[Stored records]
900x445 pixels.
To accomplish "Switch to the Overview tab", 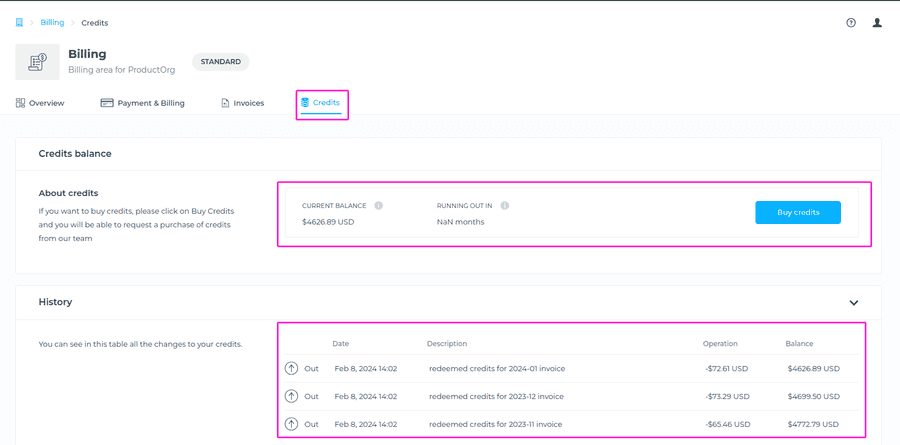I will pyautogui.click(x=40, y=103).
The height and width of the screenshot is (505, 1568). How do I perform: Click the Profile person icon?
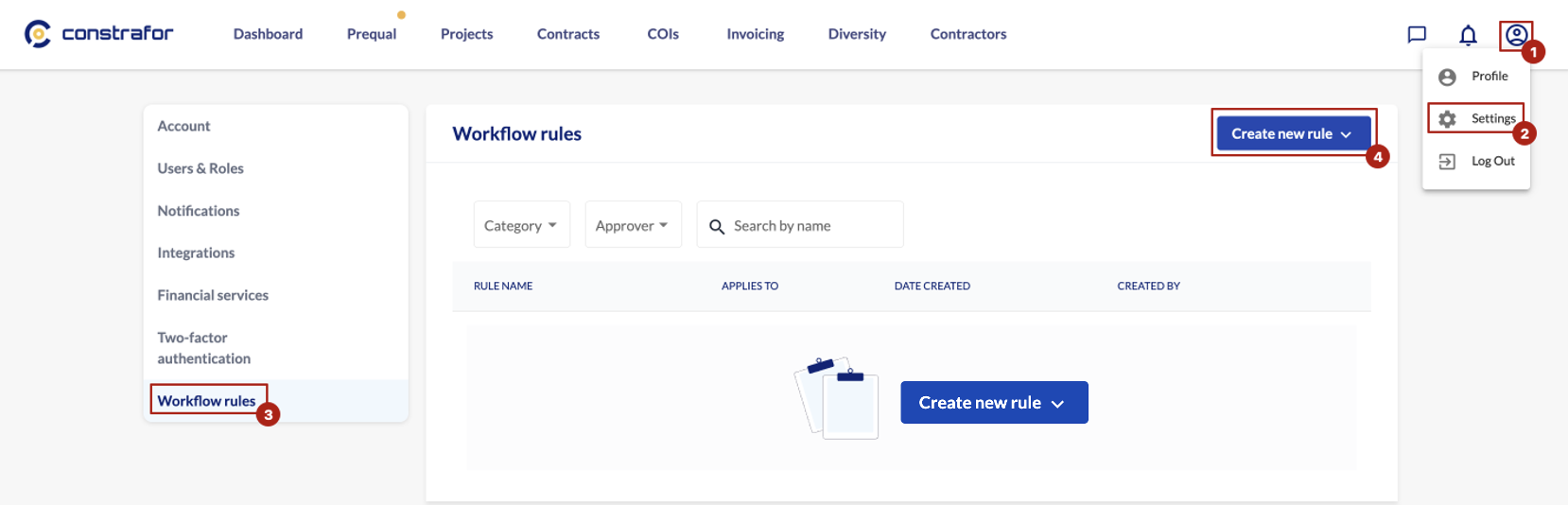(x=1447, y=77)
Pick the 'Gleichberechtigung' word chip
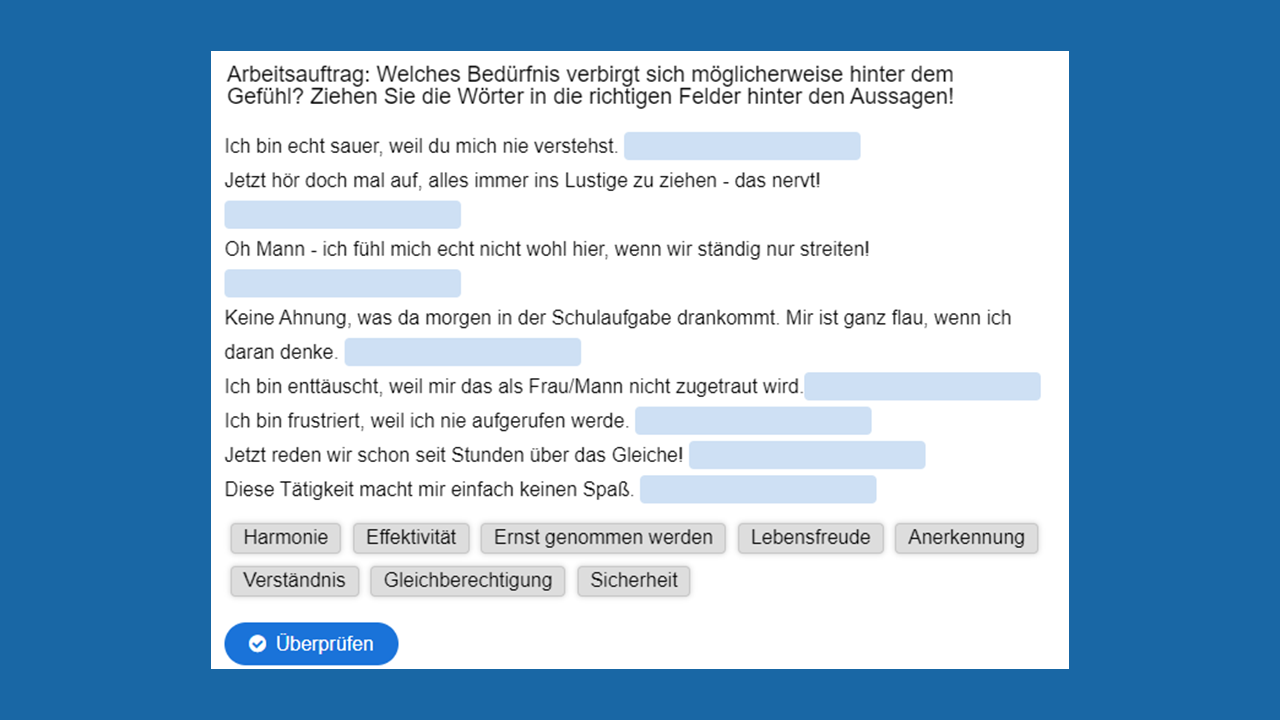Viewport: 1280px width, 720px height. [x=468, y=581]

### What this task involves
Starting at the line that contains "The height and" and ending with the last line of the data, transcribe every line exactly; skip the pictures.

### Written response
The height and width of the screenshot is (505, 1568). How do I perform: Click the Profile person icon?
(x=1447, y=77)
Pick the 'Gleichberechtigung' word chip
Viewport: 1280px width, 720px height. [x=468, y=581]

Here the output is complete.